Friday, April 29, 2005

The MASN Mess'n

From bad to worse?
Baltimore Orioles owner Peter Angelos will receive a payment of $75 million for the Washington Nationals' 10 percent stake in the Mid-Atlantic Sports Network, the new TV venture formed to air Nationals and Orioles games.

Major League Baseball (MLB) will pay the first $37.5 million of the fee due June 30, according to sources familiar with the agreement that MLB struck with Mr. Angelos in March.

A senior baseball official said that MLB's central office will make the payment.

However, some groups seeking to buy the Nationals fear that MLB, which owns the Nationals, will seek to indirectly recoup the money when it auctions off the team this year.

Who will make the second payment of $37.5 million, due June 30, 2006, is not clear. Some sources think the Nationals' new owners ultimately will be responsible for the full $75 million.


The $75 MM payment represents the 10% stake in MASN the Nationals 'earned' as part of the Angelos bribe. There's no word on whether the serial numbers of the bills need to be non-consecutive, or whether they need to exchange it in front of the Paper Moon Diner, or if they can just stuff it in a duffle bag in a locker at the newly-renamed Thurgood Marshall Airport.

Either way, my once-respectable, but now highly-dubious math skills tell me, that they're valuing MASN at $750 MM. Those same eroded math skillzzz tell me that's a freakin' quarter of a freakin' billion dollars!

I'm certainly no expert in TV network valuation, but doesn't that seem a little.... high?

The always-valuable (but not $750 MM worth of value) Eric Fisher answers that in a diplomatic way, to say the least:
[The high price of the network is] a reflection of the optimism that MLB and the Orioles have in the venture and the growing importance of team-owned regional TV networks in professional sports.
An 80 percent stake in the New England Sports Network, for example, added an estimated $250 million to $300 million to the sale of the Boston Red Sox three years ago.


Yeah... maybe I AM an expert in TV valuation.
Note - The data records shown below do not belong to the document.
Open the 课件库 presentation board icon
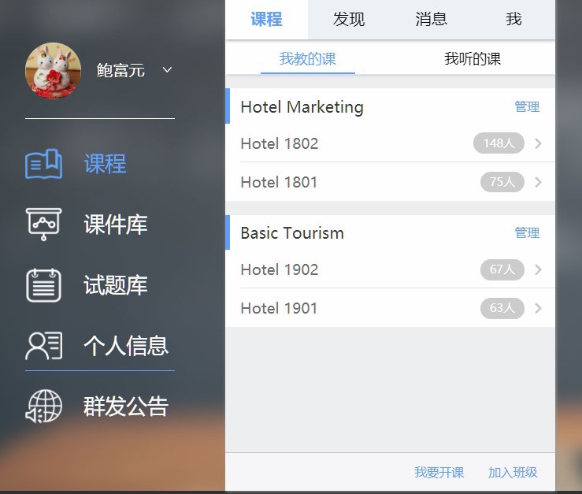The width and height of the screenshot is (582, 494). pyautogui.click(x=43, y=225)
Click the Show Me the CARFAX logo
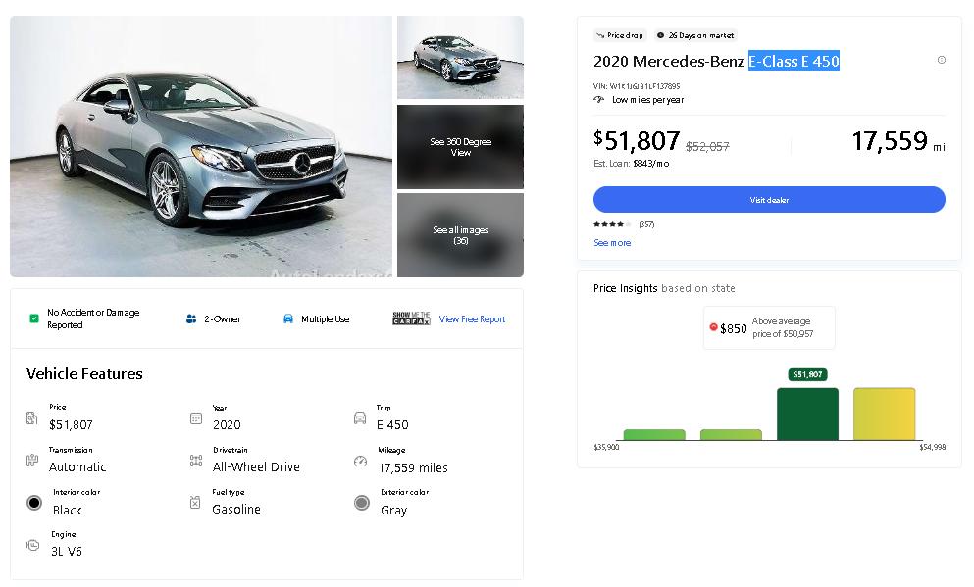Viewport: 974px width, 587px height. pyautogui.click(x=411, y=318)
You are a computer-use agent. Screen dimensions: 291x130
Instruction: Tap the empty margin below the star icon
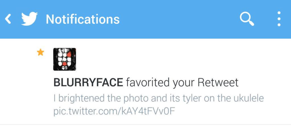40,89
A network that has carriage everywhere from Stamford to Burlington, all the way to Quoddy Head and a team that's one of the most popular draw in the entire country, let alone New England, is valued at three times as much? I don't know how the populations match up -- and I don't really want to guess -- but I feel comfortable assuming (Knowing full-well that that could make an ass out of you and me) that MASN's isn't reaching three times the number of people as NESN.
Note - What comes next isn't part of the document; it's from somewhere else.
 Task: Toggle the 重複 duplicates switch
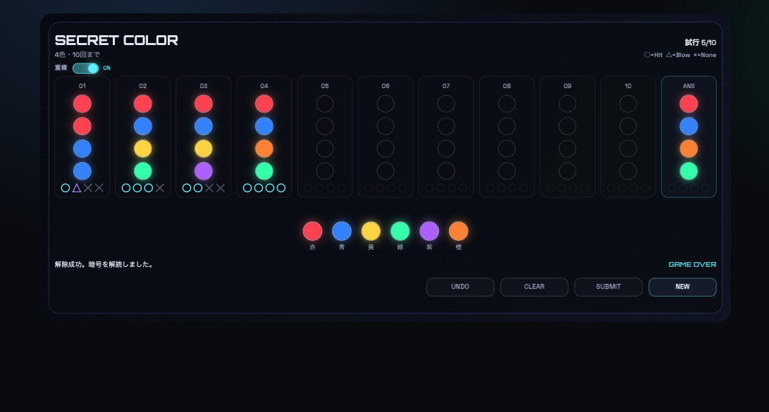point(85,68)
As Jack Evans says in the article, "Why would [MLB] make a deal like that? It doesn't make any sense. They're bidding against themselves."

The article creates a few more troubling questions -- ones that have lingered in my mind, but still don't have any sort of firm resolution. This one has always made me wonder:
The agreement between Mr. Angelos and MLB mandates parity in the TV distribution of the games of both clubs. The Orioles plan to move their local pay TV games from Comcast SportsNet to MASN in 2007, and the network intends to show the same number of games for each club and provide equal exposure for each in the other's market

If they want to show the same number of games and have equal coverage, that seems great. Yet, unless they're able to clear two stations, or paw off some of their coverage to local affiliates, which would seemingly defeat the point of MASN, doesn't this mean there'll be fewer Nationals games and Orioles games on TV? 90% of their games will take place at the same time.
And if there's equal exposure in both markets, one's going to have to be relegated to the ether, taking place only for those fans actually in the stands.

In NY, where springtime is hell with the Yankees, Mets, Nets, Rangers, Islanders, Knicks, Devils all playing, they're good about clearing space for the secondary broadcasts.

But here, MASN is working with a clearly pissed-off Comcast, who has less interest in airing MASN than showing that God Awful "Faith Walk" public access show with the American Idol reject gospel singers 'singers'.

Getting them to air MASN alone is proving to be difficult enough. Clearing an extra station ain't gonna be easy!

And Direct TV is not an option for most people either. Many apartment and condo dwellers simply don't have access. Comcast knows that.

So, for now, as it has been, it's MLB.TV. It's a start. But, hopefully not the end.